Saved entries
□ □ □
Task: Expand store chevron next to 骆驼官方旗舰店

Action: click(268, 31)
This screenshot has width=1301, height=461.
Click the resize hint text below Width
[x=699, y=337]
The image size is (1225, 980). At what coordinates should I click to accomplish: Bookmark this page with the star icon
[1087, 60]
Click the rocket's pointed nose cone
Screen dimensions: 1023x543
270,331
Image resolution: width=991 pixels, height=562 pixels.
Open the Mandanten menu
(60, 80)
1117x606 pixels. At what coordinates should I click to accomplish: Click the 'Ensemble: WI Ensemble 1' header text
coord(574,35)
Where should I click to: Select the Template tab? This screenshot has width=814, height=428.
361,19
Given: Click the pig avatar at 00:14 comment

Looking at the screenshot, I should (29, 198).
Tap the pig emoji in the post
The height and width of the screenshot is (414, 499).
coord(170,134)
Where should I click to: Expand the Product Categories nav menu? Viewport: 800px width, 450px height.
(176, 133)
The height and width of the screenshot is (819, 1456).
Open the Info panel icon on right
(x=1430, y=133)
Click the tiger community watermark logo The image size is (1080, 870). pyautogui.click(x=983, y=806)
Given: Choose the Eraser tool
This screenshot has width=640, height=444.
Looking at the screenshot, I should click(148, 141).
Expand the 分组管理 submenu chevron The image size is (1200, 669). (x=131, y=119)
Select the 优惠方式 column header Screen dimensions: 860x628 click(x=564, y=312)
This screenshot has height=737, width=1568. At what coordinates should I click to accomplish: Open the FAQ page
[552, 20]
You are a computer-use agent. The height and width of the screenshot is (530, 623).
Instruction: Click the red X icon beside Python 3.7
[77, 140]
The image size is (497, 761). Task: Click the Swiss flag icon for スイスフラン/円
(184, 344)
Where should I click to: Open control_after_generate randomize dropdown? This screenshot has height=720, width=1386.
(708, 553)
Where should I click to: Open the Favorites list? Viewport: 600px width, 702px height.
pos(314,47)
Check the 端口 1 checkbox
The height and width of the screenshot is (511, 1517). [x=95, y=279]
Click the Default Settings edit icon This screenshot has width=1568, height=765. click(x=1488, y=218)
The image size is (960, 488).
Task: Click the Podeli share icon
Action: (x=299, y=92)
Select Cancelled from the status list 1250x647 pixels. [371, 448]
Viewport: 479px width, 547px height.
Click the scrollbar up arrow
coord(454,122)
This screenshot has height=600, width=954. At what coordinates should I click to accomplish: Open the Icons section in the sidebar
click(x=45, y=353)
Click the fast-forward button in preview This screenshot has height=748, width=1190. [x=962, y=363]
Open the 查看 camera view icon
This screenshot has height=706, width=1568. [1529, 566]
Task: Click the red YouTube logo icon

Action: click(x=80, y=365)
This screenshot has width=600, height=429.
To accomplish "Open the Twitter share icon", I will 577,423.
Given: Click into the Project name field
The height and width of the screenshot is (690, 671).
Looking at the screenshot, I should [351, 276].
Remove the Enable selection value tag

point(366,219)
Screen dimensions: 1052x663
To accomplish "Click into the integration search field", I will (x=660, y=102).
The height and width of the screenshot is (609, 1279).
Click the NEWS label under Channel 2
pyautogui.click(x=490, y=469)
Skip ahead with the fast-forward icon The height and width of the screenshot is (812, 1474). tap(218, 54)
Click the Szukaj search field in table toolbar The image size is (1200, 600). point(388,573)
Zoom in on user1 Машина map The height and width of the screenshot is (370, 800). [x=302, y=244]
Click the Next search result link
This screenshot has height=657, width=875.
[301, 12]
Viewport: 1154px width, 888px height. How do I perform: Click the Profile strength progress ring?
□ □ □
Task item
The answer must be every line of the records that holds the string "fast".

Result of the task
Click the fast-forward button in preview This screenshot has height=748, width=1190. [x=962, y=363]
Skip ahead with the fast-forward icon The height and width of the screenshot is (812, 1474). tap(218, 54)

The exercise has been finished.